En ook in 2023 worden we geconfronteerd met voorbeelden van abjecte armoede die rechtsstreeks uit Oliver Twist lijken te komen. De Rotterdamse huisarts Michelle van Tongerloo is als straatarts werkzaam in de Pauluskerk, en schrijft regelmatig over de mensen die ze helpt. Op X schreef ze enkele dagen geleden over een meisje dat dakloos is en zichzelf prostitueert, ondanks ernstige gynaecologische klachten. Ze deed haar best haar te helpen maar moest machteloos toezien hoe het meisje weer terug de straat opging.
De rol van liefdadigheid
De nostalgische, romantische blik op de werken en de tijd van Charles Dickens is, vooral door de humor en de sfeer die hij weet op te roepen, begrijpelijk, maar het is misplaatst om deze auteur enkel in dat licht te lezen. Veel mensen hebben het (nog) goed in Nederland, maar de armoede neemt snel toe. Dat is nu goed te merken aan de steeds grotere plek die liefdadigheid inneemt: wekelijks maken er zo’n 105.000 mensen gebruik van de voedselbank. Van alle kanten komen er initiatieven om de minderbedeelden iets extra’s te geven, zeker rond de kerst. Het is mooi dat mensen zich inzetten om de nood van anderen te helpen verlichten, maar dat zou gepaard moeten gaan met een protest: het is een schande dat er in onze samenleving een voedselbank en zoveel liefdadigheid nodig is.
De oprichting van de Voedselbank in 2002 volgt niet toevallig op de jaren van afbraak door het politiek breed aangehangen neoliberalisme.
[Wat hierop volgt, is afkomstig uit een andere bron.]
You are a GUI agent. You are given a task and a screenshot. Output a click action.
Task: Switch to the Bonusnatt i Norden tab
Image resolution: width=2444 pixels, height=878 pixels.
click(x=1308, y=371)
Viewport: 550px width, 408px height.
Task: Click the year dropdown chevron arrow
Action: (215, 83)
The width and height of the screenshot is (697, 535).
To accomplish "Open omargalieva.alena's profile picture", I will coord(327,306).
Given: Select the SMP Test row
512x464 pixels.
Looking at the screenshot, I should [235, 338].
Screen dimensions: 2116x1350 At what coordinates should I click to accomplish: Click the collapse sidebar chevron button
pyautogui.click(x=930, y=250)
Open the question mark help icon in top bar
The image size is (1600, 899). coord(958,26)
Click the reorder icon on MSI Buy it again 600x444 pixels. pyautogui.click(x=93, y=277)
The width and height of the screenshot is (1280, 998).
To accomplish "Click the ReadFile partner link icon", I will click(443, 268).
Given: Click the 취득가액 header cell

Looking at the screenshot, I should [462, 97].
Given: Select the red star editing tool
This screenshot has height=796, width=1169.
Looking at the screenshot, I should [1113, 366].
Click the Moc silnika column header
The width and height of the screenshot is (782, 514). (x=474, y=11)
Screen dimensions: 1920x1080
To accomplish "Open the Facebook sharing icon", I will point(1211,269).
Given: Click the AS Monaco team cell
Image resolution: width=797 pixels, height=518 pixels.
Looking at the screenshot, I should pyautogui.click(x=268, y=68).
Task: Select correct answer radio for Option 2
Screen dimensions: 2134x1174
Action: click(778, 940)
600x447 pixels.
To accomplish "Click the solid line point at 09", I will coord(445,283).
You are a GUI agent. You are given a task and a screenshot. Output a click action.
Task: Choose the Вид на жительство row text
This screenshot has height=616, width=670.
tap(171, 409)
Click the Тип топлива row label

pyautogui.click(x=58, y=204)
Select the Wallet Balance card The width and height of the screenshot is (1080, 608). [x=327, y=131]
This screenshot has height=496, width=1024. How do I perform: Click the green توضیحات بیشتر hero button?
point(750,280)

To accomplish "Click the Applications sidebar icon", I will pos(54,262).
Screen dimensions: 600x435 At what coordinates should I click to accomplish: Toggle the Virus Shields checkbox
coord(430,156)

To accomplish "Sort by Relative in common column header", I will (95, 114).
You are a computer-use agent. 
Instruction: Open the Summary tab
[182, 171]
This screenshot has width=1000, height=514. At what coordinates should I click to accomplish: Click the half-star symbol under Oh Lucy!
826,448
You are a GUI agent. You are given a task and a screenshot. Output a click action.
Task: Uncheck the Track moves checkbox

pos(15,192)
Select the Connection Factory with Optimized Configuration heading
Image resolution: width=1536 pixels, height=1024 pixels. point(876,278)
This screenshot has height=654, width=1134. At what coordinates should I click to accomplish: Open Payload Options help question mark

Publieke diensten als zorg, post en energie werden verkocht aan de commerciële partijen. Alles werd duurder en tegelijkertijd slechter, een situatie die nog altijd voortwoekert met het opkopen van onder andere dierenarts- en huisartsenpraktijken door buitenlandse private-equitypartijen. Steeds meer mensen kunnen de geëxplodeerde rekeningen van deze opgekochte dierenartsen niet meer betalen met alle schrijnende gevolgen van dien.
De ‘Scrooges’ van nu
Net zoals Dickens dat deed moeten we deze misstanden aan de kaak blijven stellen. Het probleem is niet dat mensen moreel zwak zijn, het probleem is het economische systeem: het kapitalisme. De pogingen om een samenleving te vormen die goed is voor mens en natuur, leggen het consequent af tegen de belangen van grote bedrijven. De Amerikaanse schrijfster Maya Angelou heeft eens gezegd: ‘Als iemand je laat zien wie hij is, dan kun je hem maar beter geloven.’ Het kapitalisme vertelt ons letterlijk wat het is, waar het voor staat: meer en meer kapitaal voor de toch al kapitaalkrachtigen. We weten dus precies waartegen we moeten strijden. Toch zitten we er nog altijd aan vast. Armoede en stress nemen toe en daarnaast mag men zich zorgen maken over een dreigende klimaatcatastrofe. Dickens liet Scrooge tot inkeer komen, maar zo’n inkeer hoeven we van de huidige ‘Scrooges’ niet te verwachten. Voormalig CEO van Shell Ben van Beurden zei het gewoon nog in 2016, toen de klimaatcrisis al jaren midden in de belangstelling stond: ‘Ik pomp alles op wat ik op kan pompen.’ Wellicht proberen de miljardairs van deze wereld een menselijk gezicht te laten zien door liefdadigheid, maar ook daar worden ze via allerlei belastingconstructies ook weer alleen maar rijker van.
Bijna 200 jaar na het verschijnen van A Christmas Carol wordt het misschien tijd te stoppen met wachten tot de rijken tot inkeer komen. Het inzicht dat dit economische systeem leidt tot een armzalige toekomst moet van de massa komen. Gelukkig spreekt A Christmas Carol mensen massaal aan, en dat is hoopgevend. Maar laten we het dan wel activistisch lezen, zoals Dickens het bedoeld heeft.
Lucy Wobma werkt in een bakkerij en houdt zich daarnaast bezig met mode, politiek en schrijven.